Um ein neues Unternehmen zu gründen, ist je nach Umfang des Vorhabens ein hoher finanzieller Einsatz notwendig. Wer das notwendige Kapital nicht komplett mitbringt, kann sich durch einen Kredit weiterhelfen lassen. Zumindest in der Anfangsphase kann dies einem jungen Unternehmen einen großen Vorteil verschaffen. Die Banken bieten eine Reihe unterschiedlicher Finanzierungsmodelle an, die für jeden Firmengründer eine Alternative beinhalten.

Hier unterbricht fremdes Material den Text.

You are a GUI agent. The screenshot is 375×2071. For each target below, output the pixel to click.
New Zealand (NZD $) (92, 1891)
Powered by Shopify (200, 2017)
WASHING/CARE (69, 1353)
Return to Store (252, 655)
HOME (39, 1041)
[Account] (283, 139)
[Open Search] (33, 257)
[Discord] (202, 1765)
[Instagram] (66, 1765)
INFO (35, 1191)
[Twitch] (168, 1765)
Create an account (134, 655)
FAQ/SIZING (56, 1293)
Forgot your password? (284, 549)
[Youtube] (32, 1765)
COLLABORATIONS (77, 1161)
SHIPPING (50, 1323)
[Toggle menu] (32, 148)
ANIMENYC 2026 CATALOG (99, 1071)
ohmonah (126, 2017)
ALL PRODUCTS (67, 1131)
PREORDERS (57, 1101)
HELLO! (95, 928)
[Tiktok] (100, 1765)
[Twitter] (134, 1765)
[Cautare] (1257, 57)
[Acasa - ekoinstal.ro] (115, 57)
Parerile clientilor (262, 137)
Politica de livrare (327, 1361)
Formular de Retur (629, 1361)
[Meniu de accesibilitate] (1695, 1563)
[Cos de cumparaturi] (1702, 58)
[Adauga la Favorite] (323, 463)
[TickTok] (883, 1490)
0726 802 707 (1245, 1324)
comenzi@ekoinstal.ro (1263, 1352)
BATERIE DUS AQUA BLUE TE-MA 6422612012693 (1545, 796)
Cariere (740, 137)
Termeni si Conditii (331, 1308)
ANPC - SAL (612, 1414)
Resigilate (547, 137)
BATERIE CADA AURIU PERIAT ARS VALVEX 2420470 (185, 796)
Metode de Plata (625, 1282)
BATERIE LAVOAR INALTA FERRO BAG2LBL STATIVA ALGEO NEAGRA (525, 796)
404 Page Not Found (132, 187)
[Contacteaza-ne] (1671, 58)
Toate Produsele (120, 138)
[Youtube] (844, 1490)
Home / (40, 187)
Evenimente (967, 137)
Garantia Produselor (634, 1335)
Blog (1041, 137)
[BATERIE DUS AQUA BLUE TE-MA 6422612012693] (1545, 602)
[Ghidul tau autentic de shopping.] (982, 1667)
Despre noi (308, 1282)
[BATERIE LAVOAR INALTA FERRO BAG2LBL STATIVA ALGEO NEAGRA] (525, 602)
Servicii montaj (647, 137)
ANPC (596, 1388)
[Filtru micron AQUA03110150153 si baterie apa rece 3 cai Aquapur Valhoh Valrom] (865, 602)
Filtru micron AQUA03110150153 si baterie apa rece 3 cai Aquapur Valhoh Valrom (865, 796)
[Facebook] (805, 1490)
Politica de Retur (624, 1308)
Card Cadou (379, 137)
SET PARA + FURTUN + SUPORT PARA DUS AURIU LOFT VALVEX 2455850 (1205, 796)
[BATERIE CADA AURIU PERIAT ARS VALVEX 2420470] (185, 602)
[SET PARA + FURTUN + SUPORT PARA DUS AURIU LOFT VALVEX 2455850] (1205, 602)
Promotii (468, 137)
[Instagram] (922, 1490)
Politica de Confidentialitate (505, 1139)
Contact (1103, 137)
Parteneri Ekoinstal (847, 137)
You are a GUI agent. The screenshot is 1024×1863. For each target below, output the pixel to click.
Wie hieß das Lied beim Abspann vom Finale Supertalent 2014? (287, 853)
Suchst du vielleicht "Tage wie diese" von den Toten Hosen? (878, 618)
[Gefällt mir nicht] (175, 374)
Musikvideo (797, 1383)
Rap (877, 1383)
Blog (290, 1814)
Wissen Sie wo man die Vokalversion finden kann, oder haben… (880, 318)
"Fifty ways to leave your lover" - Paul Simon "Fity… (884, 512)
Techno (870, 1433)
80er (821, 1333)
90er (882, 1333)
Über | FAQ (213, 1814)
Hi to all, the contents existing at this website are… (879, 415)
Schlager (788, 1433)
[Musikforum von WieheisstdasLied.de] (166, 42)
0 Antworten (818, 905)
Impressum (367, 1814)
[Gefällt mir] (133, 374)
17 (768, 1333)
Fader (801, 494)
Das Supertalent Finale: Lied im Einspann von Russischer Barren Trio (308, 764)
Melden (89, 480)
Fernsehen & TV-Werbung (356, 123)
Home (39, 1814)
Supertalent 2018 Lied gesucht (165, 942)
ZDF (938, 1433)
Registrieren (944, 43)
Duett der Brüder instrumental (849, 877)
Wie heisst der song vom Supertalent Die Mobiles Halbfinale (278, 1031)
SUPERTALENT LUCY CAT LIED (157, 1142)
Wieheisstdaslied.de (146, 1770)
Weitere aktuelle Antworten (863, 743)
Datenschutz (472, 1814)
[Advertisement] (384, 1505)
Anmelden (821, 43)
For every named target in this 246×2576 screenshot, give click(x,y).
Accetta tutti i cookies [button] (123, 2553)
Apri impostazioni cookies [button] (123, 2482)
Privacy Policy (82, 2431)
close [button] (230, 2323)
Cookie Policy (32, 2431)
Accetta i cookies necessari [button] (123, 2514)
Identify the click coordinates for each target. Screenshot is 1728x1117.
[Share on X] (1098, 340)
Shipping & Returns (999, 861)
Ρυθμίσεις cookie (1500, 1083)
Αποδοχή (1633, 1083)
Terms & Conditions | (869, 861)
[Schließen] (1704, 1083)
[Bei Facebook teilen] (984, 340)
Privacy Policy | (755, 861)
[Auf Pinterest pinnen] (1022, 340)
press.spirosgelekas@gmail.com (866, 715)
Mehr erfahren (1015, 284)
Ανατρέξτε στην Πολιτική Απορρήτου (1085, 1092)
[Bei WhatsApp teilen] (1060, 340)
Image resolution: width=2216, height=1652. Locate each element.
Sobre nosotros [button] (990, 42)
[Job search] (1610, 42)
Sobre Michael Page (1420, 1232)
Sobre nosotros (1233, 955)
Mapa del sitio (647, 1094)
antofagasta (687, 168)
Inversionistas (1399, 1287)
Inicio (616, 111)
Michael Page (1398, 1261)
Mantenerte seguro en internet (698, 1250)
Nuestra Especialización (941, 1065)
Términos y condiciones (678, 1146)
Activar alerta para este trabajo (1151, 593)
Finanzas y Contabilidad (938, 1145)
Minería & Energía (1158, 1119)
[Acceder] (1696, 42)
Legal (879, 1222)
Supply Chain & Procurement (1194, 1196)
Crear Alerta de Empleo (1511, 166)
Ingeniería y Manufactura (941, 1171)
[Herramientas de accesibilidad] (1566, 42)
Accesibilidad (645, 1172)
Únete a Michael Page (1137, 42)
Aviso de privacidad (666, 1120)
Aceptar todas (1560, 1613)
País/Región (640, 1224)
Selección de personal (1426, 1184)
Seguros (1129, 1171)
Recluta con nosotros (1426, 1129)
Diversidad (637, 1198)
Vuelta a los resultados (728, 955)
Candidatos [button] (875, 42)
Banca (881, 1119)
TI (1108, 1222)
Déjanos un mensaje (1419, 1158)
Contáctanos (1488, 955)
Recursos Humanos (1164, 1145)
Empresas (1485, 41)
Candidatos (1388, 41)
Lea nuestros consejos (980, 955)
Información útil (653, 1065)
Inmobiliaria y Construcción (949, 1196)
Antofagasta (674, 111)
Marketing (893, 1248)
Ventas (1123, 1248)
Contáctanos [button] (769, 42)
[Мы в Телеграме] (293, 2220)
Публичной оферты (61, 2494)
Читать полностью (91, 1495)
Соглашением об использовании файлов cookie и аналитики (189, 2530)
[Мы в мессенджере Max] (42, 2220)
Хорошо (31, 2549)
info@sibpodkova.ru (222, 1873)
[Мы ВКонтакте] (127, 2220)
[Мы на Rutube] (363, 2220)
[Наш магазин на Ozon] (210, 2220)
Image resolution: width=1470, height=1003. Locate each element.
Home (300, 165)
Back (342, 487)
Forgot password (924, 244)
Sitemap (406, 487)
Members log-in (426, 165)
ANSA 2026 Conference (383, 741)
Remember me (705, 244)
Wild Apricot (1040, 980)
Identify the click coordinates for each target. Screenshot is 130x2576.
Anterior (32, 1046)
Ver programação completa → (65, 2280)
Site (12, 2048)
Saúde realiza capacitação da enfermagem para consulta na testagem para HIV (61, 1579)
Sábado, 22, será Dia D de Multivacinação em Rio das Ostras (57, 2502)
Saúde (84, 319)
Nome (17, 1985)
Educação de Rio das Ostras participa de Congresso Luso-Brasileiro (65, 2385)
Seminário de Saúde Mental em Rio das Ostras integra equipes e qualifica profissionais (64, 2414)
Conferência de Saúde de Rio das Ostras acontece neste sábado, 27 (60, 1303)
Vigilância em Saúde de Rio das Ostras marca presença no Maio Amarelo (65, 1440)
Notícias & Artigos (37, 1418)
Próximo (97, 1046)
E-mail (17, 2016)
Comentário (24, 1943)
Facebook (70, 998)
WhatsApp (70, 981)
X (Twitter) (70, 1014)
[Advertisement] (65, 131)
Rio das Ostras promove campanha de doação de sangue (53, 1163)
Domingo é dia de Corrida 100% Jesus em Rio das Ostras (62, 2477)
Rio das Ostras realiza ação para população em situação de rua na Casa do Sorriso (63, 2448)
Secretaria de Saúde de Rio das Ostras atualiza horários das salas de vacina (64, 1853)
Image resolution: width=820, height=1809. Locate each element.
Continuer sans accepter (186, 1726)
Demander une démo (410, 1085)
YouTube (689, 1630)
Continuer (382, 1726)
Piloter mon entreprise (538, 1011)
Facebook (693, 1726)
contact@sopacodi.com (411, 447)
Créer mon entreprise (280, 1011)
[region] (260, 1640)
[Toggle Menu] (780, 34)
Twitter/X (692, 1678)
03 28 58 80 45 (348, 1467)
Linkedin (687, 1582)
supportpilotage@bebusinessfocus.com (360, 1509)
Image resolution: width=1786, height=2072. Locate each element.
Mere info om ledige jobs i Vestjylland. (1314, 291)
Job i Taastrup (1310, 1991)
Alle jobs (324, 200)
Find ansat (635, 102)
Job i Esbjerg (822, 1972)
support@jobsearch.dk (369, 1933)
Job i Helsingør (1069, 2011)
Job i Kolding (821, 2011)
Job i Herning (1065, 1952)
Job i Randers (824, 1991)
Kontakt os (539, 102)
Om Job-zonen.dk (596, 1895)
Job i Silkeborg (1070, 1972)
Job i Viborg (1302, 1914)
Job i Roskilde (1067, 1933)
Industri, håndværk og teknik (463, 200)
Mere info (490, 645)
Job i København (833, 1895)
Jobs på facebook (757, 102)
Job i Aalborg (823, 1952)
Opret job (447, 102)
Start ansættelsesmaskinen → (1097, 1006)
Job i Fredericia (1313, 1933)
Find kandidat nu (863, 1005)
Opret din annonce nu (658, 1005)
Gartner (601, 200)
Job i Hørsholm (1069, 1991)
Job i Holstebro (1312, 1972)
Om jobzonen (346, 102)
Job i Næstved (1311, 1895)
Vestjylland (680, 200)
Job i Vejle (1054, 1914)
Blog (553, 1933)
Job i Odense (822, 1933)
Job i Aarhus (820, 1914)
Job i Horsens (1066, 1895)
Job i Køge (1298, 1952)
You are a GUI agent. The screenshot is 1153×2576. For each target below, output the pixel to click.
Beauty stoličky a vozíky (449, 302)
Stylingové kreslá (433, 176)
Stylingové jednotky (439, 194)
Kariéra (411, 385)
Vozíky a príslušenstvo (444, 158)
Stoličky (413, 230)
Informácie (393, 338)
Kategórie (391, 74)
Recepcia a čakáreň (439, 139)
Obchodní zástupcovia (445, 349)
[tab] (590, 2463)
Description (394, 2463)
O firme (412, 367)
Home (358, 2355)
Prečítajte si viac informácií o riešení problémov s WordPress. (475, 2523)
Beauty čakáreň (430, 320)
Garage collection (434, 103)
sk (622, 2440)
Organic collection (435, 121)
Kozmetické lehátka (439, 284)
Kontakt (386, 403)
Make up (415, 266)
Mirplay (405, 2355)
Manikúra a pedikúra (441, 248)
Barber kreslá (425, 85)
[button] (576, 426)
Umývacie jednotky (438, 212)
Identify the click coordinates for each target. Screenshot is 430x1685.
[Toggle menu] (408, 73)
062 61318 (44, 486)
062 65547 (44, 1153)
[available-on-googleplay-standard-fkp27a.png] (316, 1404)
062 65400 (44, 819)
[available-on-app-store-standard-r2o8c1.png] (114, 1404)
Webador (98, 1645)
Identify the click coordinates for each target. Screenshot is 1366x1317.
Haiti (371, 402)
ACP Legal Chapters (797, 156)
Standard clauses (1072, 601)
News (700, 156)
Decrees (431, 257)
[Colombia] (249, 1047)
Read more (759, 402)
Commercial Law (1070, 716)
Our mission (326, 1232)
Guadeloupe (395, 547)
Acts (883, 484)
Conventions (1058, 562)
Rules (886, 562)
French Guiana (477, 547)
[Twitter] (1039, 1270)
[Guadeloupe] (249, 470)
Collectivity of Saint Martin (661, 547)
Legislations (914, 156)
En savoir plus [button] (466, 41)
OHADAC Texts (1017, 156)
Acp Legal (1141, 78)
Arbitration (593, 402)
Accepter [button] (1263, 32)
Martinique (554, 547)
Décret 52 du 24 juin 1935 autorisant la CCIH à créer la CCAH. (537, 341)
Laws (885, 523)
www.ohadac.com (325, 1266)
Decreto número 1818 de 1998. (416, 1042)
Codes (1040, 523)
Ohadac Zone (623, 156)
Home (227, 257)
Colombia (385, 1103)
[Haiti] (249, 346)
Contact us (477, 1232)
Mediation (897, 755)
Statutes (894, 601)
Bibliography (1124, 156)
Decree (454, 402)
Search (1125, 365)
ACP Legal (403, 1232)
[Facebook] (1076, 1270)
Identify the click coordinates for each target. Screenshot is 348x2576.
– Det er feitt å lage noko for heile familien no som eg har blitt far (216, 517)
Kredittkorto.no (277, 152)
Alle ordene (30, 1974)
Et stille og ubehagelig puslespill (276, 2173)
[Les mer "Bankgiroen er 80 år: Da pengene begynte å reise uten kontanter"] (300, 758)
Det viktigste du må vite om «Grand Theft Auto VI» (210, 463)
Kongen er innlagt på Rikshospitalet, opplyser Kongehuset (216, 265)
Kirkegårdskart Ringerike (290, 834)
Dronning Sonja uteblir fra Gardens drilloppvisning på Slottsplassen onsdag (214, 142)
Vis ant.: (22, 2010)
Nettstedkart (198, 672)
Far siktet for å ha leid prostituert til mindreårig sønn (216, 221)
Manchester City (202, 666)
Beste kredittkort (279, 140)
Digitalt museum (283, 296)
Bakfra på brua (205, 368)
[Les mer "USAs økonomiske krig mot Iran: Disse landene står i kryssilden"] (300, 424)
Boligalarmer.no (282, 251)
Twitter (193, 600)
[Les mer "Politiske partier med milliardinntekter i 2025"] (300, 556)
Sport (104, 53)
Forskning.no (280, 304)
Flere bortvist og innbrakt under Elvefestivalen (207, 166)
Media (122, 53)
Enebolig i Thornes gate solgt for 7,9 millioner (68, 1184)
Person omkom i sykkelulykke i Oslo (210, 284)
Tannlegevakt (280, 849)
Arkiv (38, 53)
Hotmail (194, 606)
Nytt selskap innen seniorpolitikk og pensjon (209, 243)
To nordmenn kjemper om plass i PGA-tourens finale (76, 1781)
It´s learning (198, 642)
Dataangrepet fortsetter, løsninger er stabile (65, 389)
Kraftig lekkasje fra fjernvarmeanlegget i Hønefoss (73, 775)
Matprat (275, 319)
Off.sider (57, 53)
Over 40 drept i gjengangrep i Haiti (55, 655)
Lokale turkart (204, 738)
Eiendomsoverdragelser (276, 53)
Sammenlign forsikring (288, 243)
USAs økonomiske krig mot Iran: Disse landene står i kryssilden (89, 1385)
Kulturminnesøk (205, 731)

Kreditförderung über den Staat

Unterscheiden lassen sich dabei vor allem zwei Varianten. Zum Einen kommt ein Existenzgründerkredit, gefördert über den Staat, in Frage. Zum Anderen kommt auch ein unabhängiger Kredit für Selbstständige in Frage oder eine Kombination aus Beiden. Der Existenzgründerkredit ist ein Kredit, den der Staat über die KfW Bank vergibt. Er kann zur Anschaffung von Büromaterial oder Lagervorräten genutzt werden und wird genehmigt, sobald der Unternehmer einen Angestellten beschäftigt.

Das richtige Modell

Langfristige Ratenkredite sind über Banken zu erhalten. Diese prüfen vorher die Entwicklung und den wirtschaftlichen Erfolg des Unternehmens, bevor ein Kredit vergeben wird. Ebenso kann ein Dispokredit, der allerdings mit hohen und schwankenden Kreditzinsen verbunden ist, festgesetzt werden. Dieser eignet sich für kurzfristige Finanzierungen mit schneller Rückzahlungschance. Da Geschäftskredite auch dazu dienen, den eigenen Kunden einen gewissen Zahlungsfreiraum zu ermöglichen, sollten die Zinsen, die dem Unternehmer unter Umständen anfallen, bei Verträgen einkalkuliert werden. So lassen sich Verluste besser vermeiden und die Liquidität bleibt auf allen Seiten erhalten.